[[ Source data, beginning ]]

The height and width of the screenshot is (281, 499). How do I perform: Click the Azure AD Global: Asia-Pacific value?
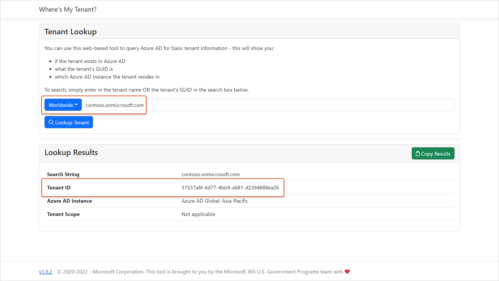pos(215,201)
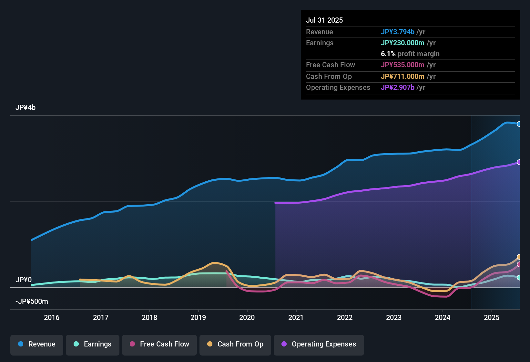This screenshot has height=362, width=530.
Task: Expand the Free Cash Flow tooltip entry
Action: coord(331,65)
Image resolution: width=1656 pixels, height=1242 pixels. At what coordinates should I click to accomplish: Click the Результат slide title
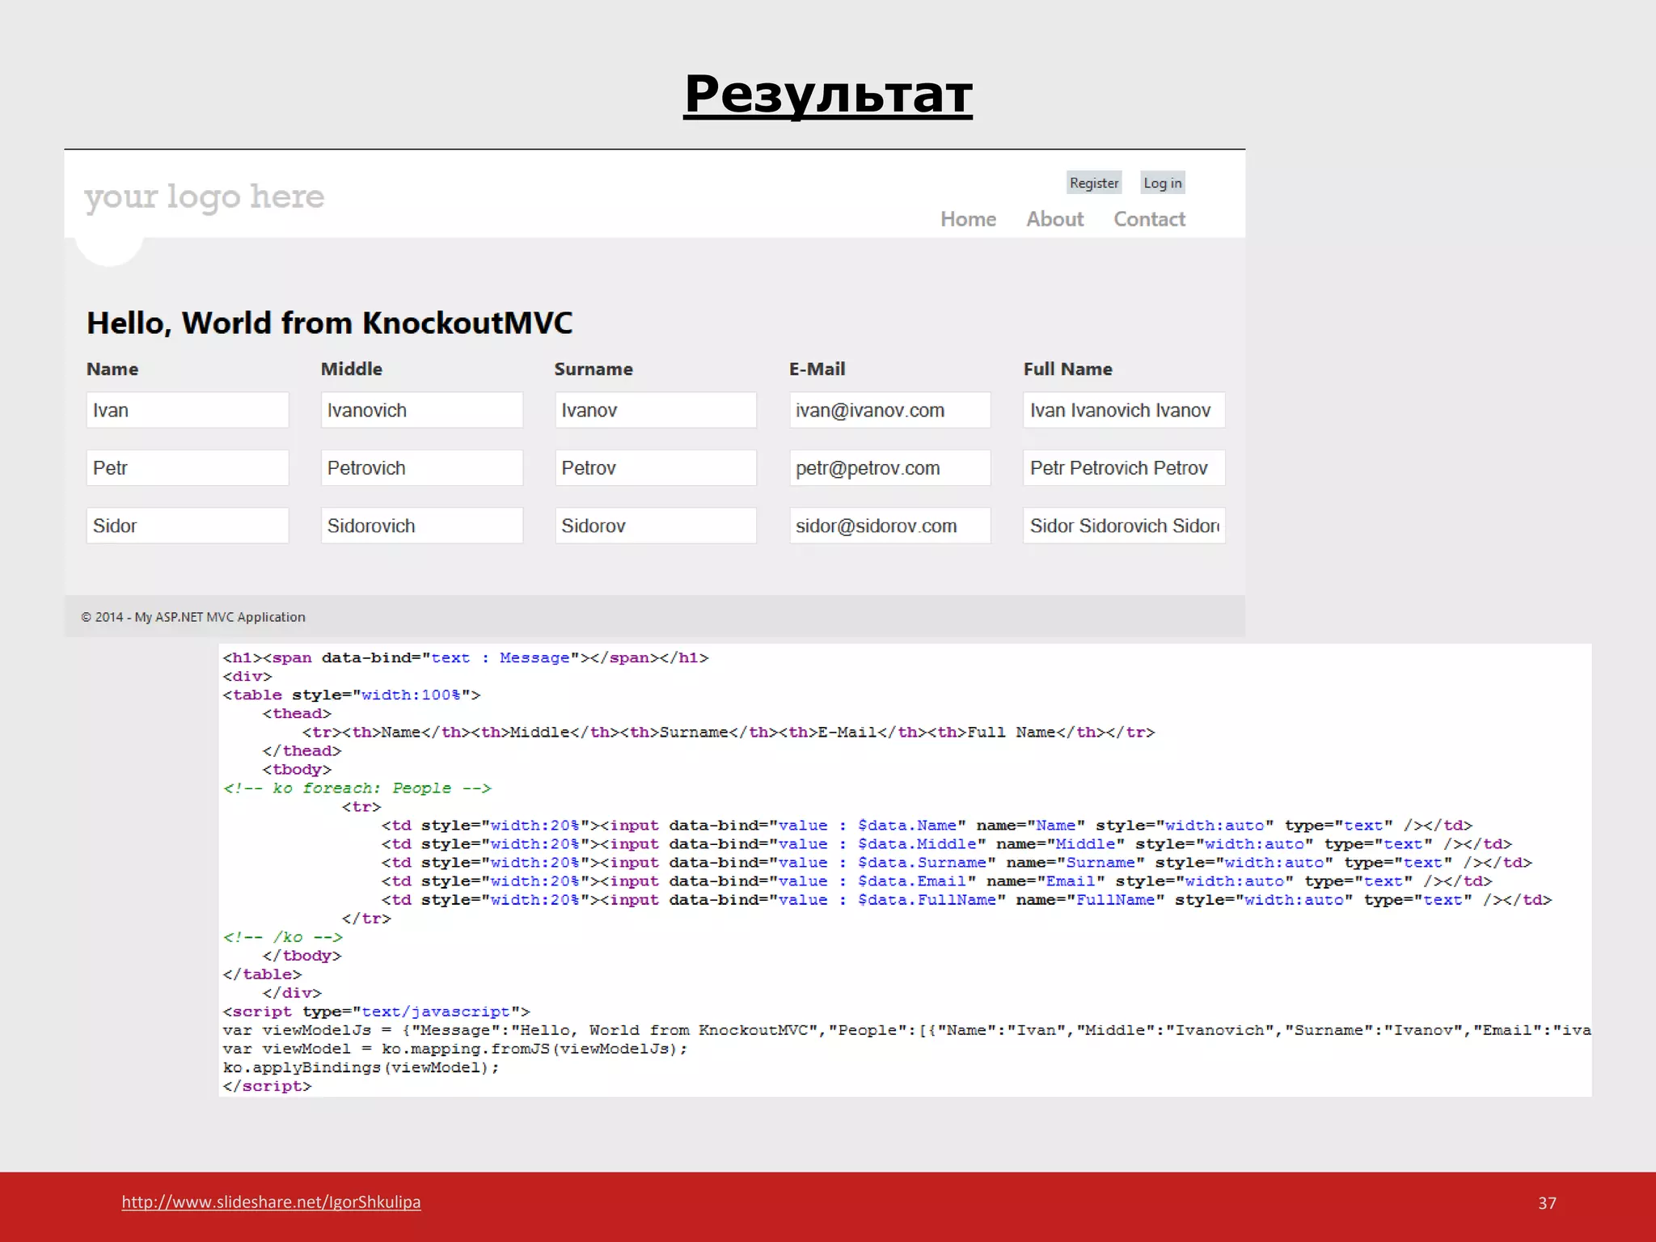(x=827, y=94)
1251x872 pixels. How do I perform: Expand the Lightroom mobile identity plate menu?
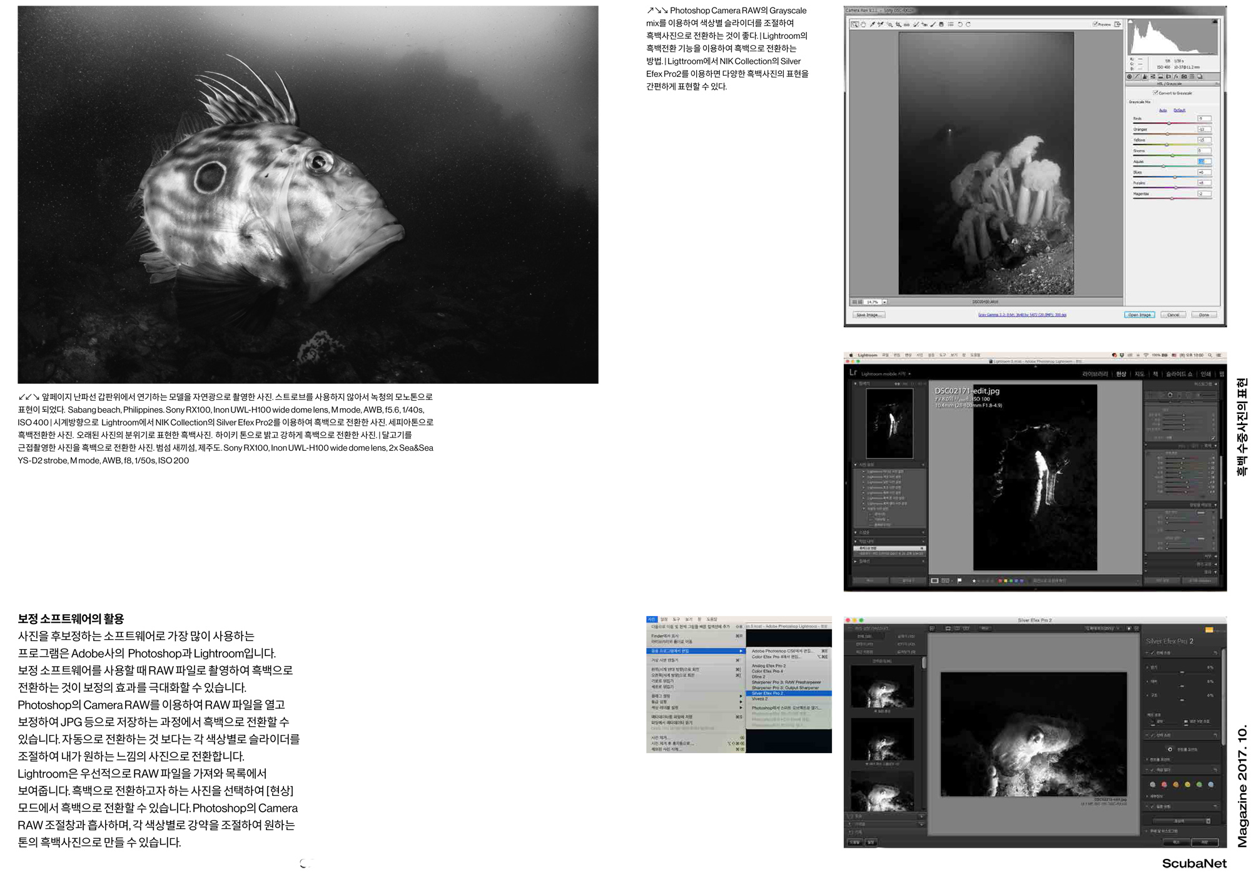909,374
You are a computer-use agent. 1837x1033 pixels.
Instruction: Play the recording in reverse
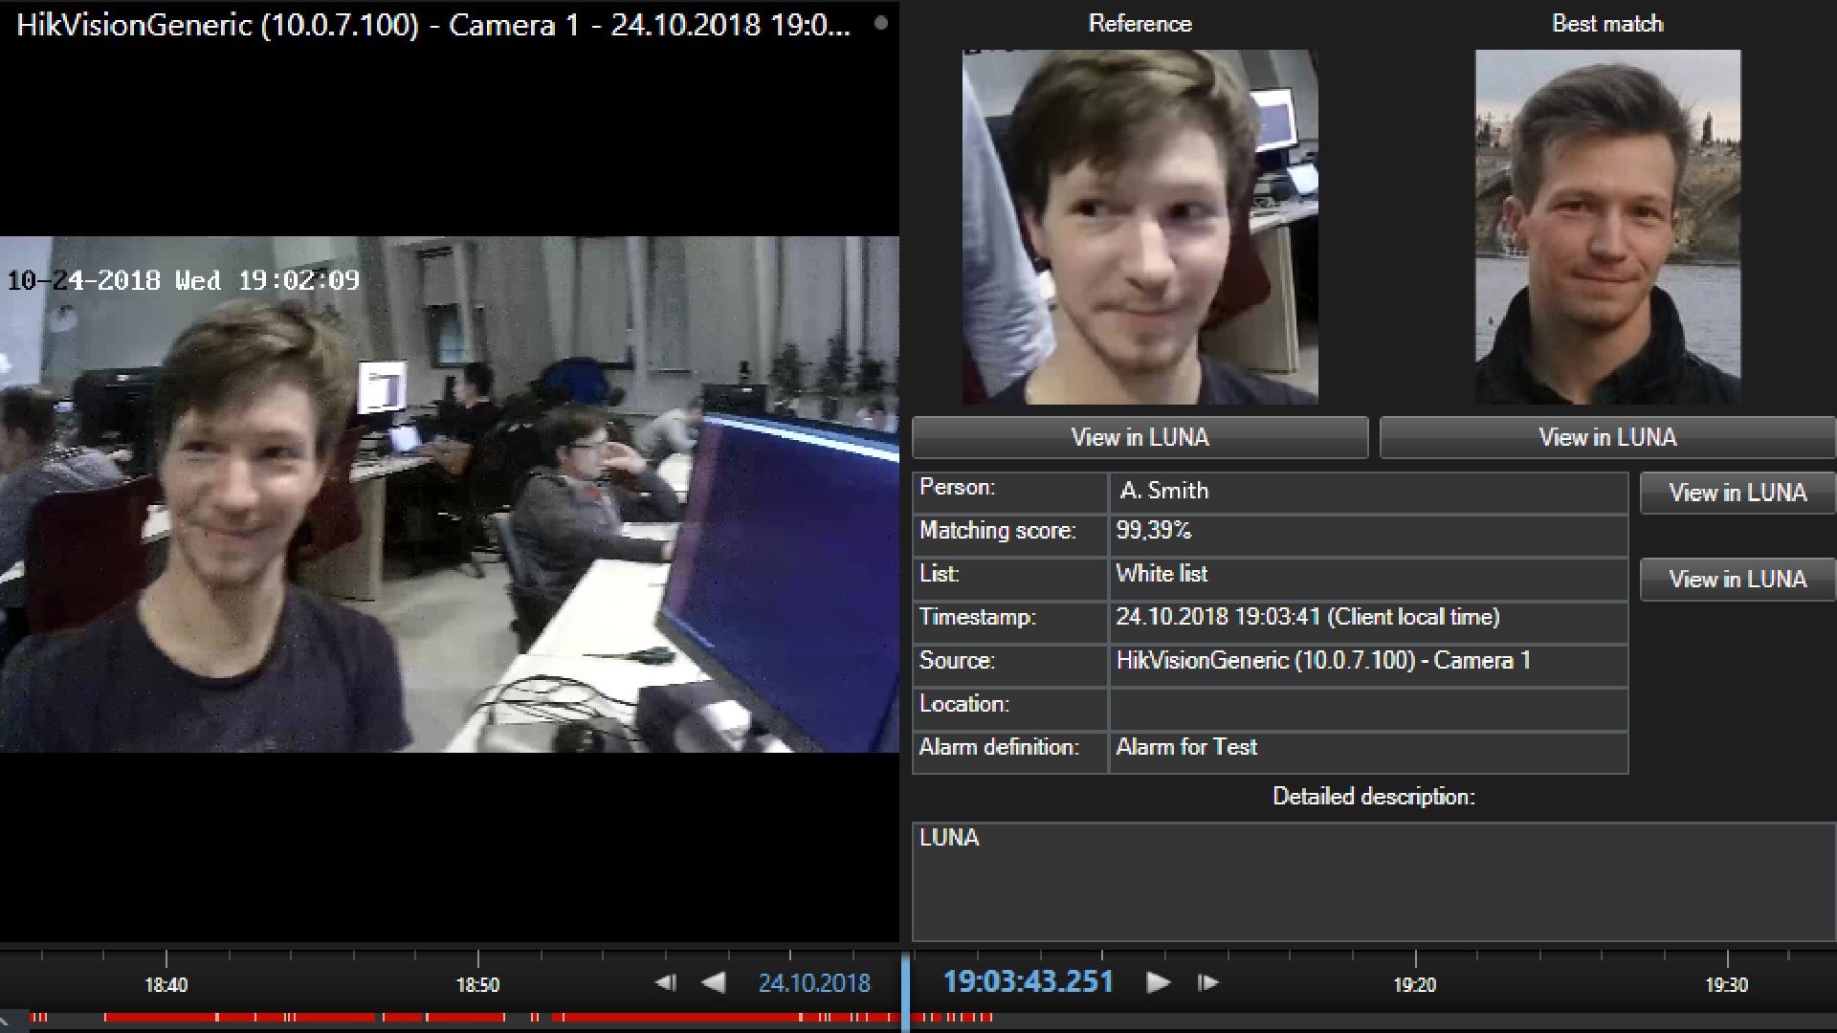[x=713, y=982]
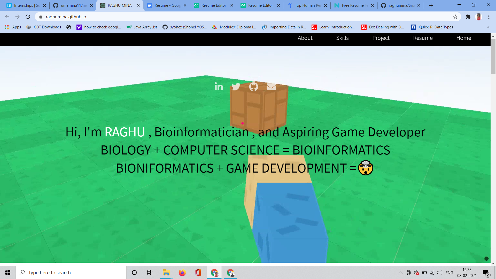Open Firefox from the taskbar
496x279 pixels.
click(x=182, y=273)
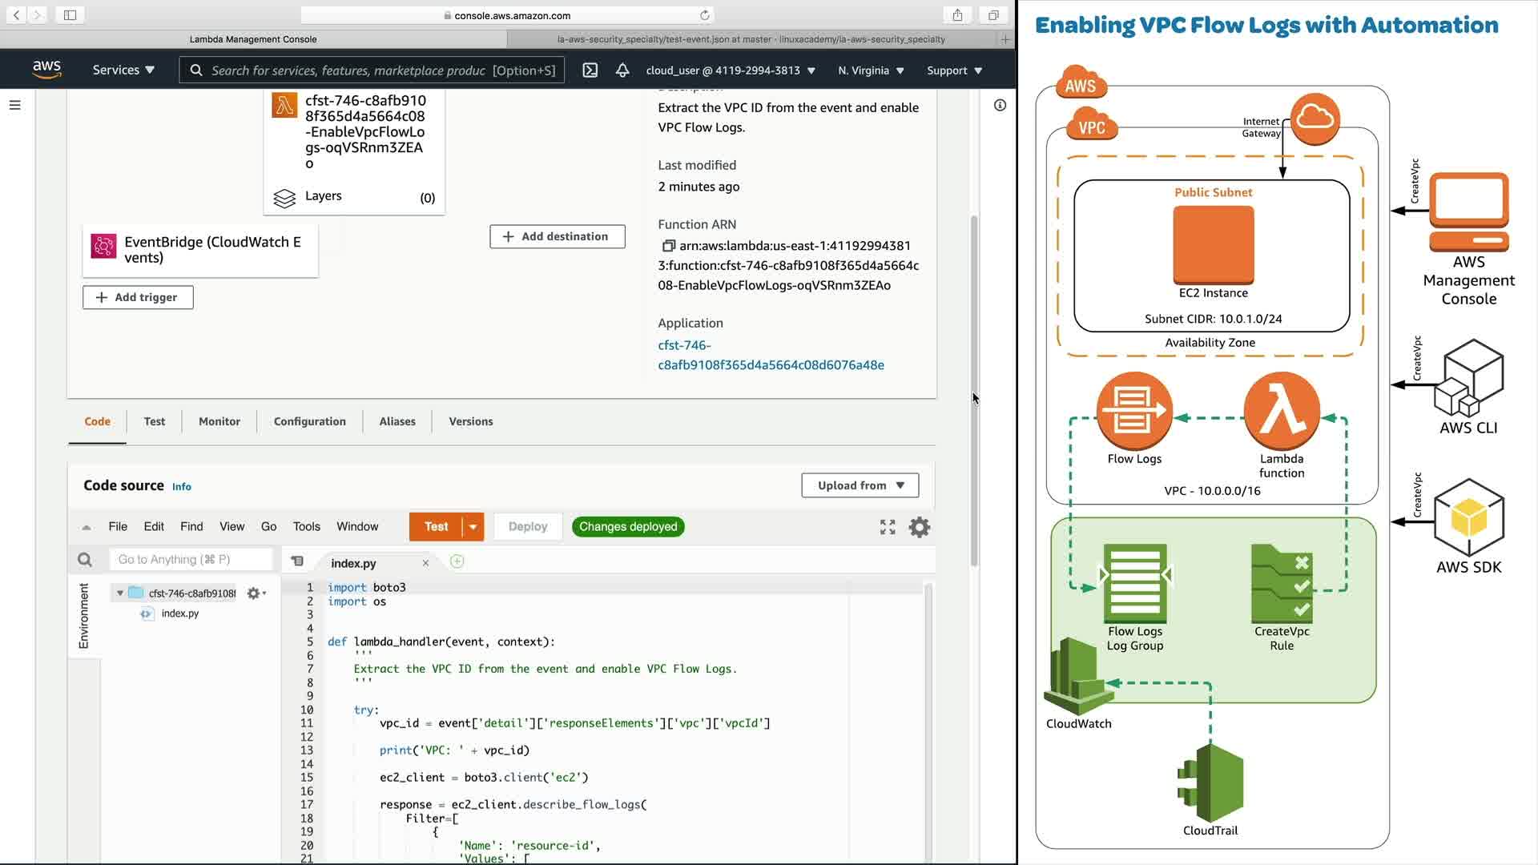Expand the Upload from dropdown

point(860,485)
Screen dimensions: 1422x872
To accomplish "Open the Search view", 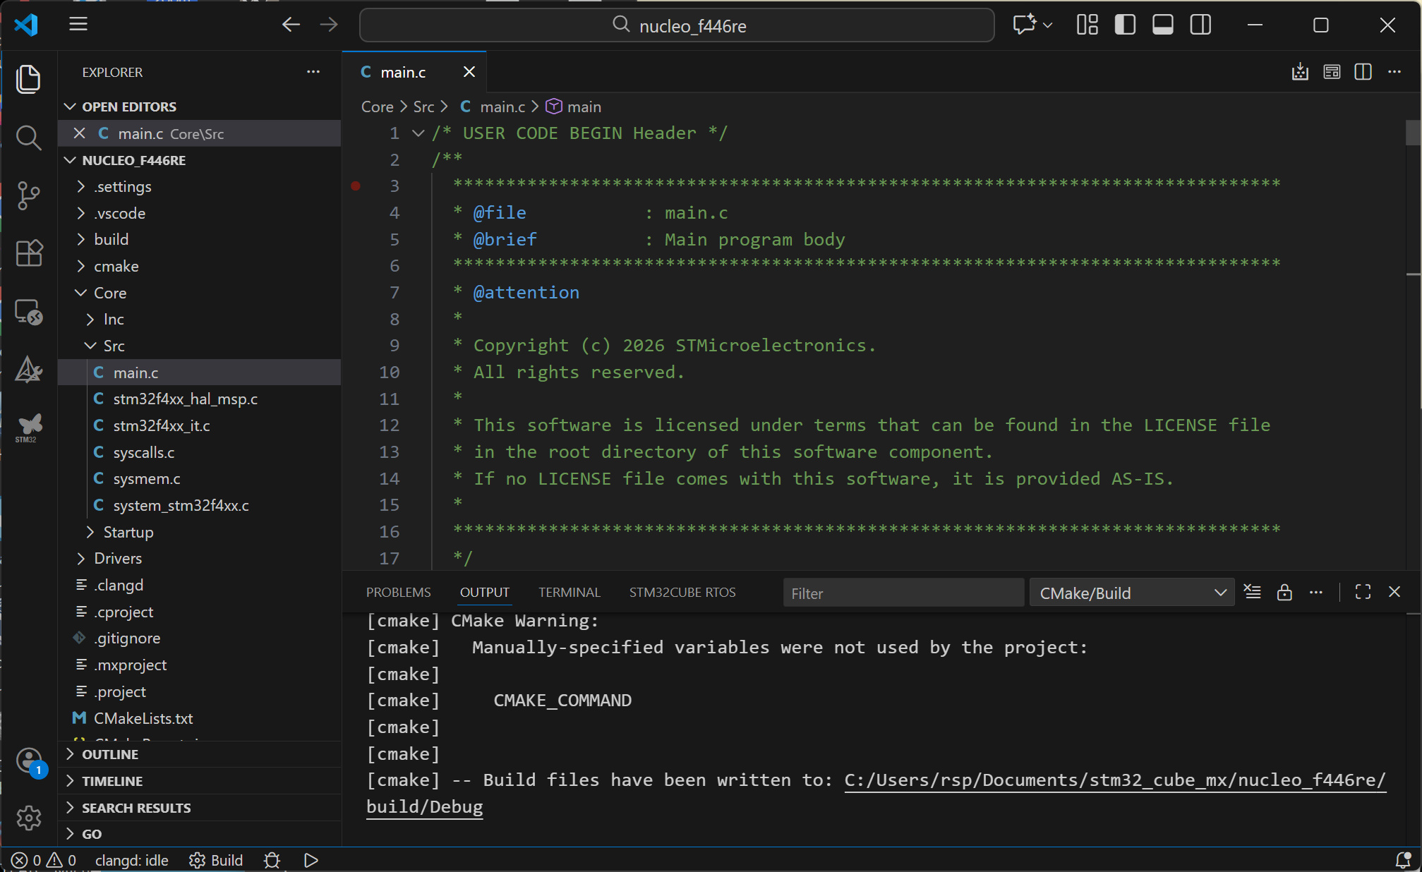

[[ Source data, end ]]

* Task details: Because pictures are not wanted, give every entry above again exactly without them.

* Your response:
The height and width of the screenshot is (281, 499). How do I perform: Click the Azure AD Global: Asia-Pacific value?
pos(215,201)
This screenshot has height=362, width=530.
Task: Expand the Free Cash Flow tooltip entry
Action: coord(331,65)
Image resolution: width=1656 pixels, height=1242 pixels. At what coordinates should I click to accomplish: Click the Результат slide title
(x=827, y=94)
1251x872 pixels. How do I perform: Expand the Lightroom mobile identity plate menu?
909,374
You are a computer-use agent. 1837x1033 pixels.
Instruction: Play the recording in reverse
[x=713, y=982]
Open Firefox from the taskbar
496x279 pixels.
click(x=182, y=273)
Expand the Upload from dropdown

point(860,485)
Screen dimensions: 1422x872
To accomplish "Open the Search view", 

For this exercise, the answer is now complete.